If the result is less borrowing and expenditure by relatively poor credit risks, this isn't a problem if this is offset by an increase in borrowing and expenditure by good credit risks. This may require a decrease in interest rates overall.

But the notion that the resources going into relatively risky ventures must be maintained assumes that it was optimal before.

For example, it is apparent that there were people investing in money market mutuals funds who thought they were more or less riskless (break the dollar? never.) And the money market mutual funds were investing in AB commercial paper. Well, there is a risk. So, maybe the people who had invested in money market mutual funds would prefer to accept a lower interest rate and instead keep money in money market accounts at banks. They don't like the risk of indirectly holding AB commercial paper. They would rather have the protection of the commercial banks capital.

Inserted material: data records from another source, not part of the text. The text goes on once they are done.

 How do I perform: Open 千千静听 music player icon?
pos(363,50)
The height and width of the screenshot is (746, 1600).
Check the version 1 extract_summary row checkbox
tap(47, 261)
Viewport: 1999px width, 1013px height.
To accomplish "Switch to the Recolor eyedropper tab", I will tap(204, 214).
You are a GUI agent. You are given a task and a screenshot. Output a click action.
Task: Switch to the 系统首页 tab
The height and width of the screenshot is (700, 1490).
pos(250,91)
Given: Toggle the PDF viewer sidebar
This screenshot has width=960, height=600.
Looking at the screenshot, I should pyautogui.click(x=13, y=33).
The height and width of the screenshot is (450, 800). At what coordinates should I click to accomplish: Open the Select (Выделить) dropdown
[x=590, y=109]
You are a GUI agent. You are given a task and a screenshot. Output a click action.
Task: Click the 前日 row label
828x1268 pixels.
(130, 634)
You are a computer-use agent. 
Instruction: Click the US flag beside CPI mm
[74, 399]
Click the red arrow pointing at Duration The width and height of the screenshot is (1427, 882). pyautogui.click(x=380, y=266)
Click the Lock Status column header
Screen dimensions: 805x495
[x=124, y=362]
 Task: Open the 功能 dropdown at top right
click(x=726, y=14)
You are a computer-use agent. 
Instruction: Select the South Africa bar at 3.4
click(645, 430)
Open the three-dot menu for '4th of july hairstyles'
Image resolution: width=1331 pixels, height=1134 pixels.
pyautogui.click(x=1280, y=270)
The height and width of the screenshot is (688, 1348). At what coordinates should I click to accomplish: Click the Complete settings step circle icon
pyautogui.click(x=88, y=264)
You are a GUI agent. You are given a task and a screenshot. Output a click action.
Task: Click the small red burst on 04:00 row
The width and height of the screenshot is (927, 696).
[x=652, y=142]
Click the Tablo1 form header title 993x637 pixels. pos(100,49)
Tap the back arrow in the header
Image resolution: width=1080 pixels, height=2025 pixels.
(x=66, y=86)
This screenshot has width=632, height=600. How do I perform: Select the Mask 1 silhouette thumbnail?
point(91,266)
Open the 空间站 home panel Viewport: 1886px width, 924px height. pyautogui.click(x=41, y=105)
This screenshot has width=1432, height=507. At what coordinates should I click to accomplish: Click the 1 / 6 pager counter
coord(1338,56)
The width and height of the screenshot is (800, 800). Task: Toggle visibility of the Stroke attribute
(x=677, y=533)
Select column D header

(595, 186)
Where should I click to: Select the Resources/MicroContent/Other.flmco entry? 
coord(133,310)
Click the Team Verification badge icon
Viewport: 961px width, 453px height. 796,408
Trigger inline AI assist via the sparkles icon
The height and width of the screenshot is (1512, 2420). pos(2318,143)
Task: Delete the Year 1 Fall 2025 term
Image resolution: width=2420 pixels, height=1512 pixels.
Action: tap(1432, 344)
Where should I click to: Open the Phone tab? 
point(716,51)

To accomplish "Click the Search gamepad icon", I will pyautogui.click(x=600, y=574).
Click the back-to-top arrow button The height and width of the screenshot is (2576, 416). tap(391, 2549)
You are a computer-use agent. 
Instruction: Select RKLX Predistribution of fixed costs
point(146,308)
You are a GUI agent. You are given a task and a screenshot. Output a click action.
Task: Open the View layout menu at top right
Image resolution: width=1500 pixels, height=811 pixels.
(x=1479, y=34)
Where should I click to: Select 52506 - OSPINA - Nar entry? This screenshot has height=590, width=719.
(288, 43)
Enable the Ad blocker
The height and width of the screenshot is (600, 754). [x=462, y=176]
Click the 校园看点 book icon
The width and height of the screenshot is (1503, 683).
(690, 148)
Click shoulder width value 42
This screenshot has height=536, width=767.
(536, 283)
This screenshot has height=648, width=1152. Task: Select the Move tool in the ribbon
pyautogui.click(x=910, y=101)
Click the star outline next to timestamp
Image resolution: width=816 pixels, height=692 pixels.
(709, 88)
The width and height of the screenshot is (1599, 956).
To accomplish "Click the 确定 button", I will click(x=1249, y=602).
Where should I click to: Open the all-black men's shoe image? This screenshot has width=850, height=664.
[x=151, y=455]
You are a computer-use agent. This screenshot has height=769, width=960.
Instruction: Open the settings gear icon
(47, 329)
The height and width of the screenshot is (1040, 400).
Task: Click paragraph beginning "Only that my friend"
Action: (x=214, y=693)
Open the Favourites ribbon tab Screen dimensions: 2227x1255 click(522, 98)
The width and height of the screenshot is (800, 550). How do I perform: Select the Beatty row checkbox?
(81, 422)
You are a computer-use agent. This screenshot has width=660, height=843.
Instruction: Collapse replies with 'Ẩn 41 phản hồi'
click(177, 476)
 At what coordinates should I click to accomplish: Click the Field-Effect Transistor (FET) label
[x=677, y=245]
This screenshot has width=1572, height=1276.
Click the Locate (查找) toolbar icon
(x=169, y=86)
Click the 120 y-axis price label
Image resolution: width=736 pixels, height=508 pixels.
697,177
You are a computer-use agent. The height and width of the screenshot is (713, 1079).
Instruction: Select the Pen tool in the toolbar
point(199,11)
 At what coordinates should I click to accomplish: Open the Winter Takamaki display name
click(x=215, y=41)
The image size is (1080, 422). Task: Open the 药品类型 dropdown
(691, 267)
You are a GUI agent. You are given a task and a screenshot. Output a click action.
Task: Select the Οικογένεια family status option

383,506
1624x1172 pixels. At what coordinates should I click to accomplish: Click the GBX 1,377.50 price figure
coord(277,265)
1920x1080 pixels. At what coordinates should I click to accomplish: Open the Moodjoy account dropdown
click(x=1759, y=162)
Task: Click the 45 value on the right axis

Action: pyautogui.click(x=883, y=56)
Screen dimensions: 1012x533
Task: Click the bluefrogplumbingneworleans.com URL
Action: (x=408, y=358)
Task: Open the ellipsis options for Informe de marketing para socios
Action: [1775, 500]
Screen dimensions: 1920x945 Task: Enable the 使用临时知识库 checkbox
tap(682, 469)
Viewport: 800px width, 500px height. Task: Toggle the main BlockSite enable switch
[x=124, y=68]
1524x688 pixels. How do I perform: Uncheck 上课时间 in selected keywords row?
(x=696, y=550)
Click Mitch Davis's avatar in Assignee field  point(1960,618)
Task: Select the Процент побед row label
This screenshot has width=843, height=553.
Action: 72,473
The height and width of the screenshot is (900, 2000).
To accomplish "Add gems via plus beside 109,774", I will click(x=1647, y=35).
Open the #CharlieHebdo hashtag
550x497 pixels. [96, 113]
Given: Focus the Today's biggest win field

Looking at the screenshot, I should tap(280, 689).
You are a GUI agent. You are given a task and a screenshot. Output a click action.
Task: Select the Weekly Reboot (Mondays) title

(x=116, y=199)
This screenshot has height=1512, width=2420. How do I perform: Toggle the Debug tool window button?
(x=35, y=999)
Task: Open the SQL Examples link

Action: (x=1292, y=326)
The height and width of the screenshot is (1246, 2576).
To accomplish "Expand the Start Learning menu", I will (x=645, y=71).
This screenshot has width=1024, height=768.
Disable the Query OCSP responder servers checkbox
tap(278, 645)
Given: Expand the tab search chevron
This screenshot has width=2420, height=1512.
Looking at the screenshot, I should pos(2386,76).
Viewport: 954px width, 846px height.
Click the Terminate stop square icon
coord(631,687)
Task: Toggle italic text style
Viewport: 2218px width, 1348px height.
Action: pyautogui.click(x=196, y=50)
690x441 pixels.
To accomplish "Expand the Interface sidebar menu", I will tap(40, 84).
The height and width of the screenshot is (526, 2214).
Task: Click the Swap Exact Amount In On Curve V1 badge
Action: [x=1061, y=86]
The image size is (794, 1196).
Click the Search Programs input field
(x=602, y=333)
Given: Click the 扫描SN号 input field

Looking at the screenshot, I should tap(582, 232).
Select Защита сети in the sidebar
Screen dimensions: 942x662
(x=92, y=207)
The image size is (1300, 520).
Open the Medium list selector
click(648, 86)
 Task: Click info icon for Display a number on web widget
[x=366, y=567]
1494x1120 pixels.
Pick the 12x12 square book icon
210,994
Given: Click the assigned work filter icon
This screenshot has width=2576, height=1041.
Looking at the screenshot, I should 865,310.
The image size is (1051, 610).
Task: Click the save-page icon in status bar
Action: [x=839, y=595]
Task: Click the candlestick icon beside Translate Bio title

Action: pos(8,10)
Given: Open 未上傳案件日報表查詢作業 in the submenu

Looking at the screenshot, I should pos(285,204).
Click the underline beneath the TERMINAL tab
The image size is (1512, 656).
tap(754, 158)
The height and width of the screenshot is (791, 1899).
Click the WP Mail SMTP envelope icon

And, then, those firms that had been selling AB commerical paper to mutura funds at remarkably low interest rates, have to go to banks and pay more.

Some banks, the largest and most famous ones, are paying really high interest rates for temporary funding. That doesn't mean that no bank will lend to another bank. It is just no one, banks included, consider the big name money center banks hearly as safe as the U.S. government. Given these high rates, the firms that had been borrowing from these banks can't. Or only at very high interest rates.

Well, then they need to find new banks. The ones with funds to lend. Can the thousands of banks who have funds to lend (pehaps funds they are no longer lending to the money center banks) expand fast enough?

Again, they are lending more. But maybe the increase is insufficient.

Personally, it is hard to see the talk of "credit is frozen" "banks won't lend to one another," as being much more than special pleading by and for the large money center banks.

But, then, stick to the truth. The large money center banks are in financial difficulty. There are banks that currently aren't having problems and are lending more. But they cannot expand lending fast enough to offest the shrinkage of our troubled large banks. So, we must bail out these large banks..

Important borrowers who deal with the money center banks cannot switch banks. The banks that are lending are too small..
Borrowing a little here and a little there is impossible.

Or, important borrowers can't borrow from the smaller banks. That is because they are high credit risks. Only the large money center banks had been willing to overlook their problems. The large money center banks are more confident that Ford will not go bankrupt or that California will not default due to conflict amongst its politicians.

But to repeat again and again that the top 20 money center banks in the world are paying way more than the U.S. government.. well, so what?

If they continued to be the best credit risk and everyone else was paying even more, then the TED might be a proxy for a credit crunch. But as it is, it is just saying that the government is paying less, and the large money center banks are paying a lot more.